*** Opening of Extracted material ***
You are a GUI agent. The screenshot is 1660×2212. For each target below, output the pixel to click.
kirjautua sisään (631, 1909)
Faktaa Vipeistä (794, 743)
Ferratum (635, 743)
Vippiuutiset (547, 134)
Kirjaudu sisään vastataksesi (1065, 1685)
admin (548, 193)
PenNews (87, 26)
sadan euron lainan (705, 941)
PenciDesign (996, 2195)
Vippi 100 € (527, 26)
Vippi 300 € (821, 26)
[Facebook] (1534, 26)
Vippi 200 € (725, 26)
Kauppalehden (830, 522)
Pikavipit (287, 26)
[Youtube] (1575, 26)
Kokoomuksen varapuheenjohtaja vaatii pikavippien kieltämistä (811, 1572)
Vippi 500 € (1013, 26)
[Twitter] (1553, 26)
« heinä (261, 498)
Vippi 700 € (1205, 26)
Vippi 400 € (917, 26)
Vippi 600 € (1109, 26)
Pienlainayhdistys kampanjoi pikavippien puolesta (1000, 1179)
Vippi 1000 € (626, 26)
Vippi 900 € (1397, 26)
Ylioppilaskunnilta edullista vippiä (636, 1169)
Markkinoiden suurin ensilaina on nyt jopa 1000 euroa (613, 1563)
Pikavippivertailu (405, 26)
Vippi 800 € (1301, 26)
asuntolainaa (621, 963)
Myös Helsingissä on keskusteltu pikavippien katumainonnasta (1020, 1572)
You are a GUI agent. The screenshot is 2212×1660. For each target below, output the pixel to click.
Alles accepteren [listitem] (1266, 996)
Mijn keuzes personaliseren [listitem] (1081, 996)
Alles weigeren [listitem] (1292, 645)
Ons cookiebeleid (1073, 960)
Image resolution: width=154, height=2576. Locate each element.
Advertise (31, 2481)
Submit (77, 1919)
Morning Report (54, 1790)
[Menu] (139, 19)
*** Close of Extracted material ***
■ **Exercise aim**
Each line from the top of the material above, through the one that contains "Vippi 1000 € (626, 26)", should be restated word for word.

■ **Response to this task**
You are a GUI agent. The screenshot is 1660×2212. For each target below, output the pixel to click.
kirjautua sisään (631, 1909)
Faktaa Vipeistä (794, 743)
Ferratum (635, 743)
Vippiuutiset (547, 134)
Kirjaudu sisään vastataksesi (1065, 1685)
admin (548, 193)
PenNews (87, 26)
sadan euron lainan (705, 941)
PenciDesign (996, 2195)
Vippi 100 € (527, 26)
Vippi 300 € (821, 26)
[Facebook] (1534, 26)
Vippi 200 € (725, 26)
Kauppalehden (830, 522)
Pikavipit (287, 26)
[Youtube] (1575, 26)
Kokoomuksen varapuheenjohtaja vaatii pikavippien kieltämistä (811, 1572)
Vippi 500 € (1013, 26)
[Twitter] (1553, 26)
« heinä (261, 498)
Vippi 700 € (1205, 26)
Vippi 400 € (917, 26)
Vippi 600 € (1109, 26)
Pienlainayhdistys kampanjoi pikavippien puolesta (1000, 1179)
Vippi 1000 € (626, 26)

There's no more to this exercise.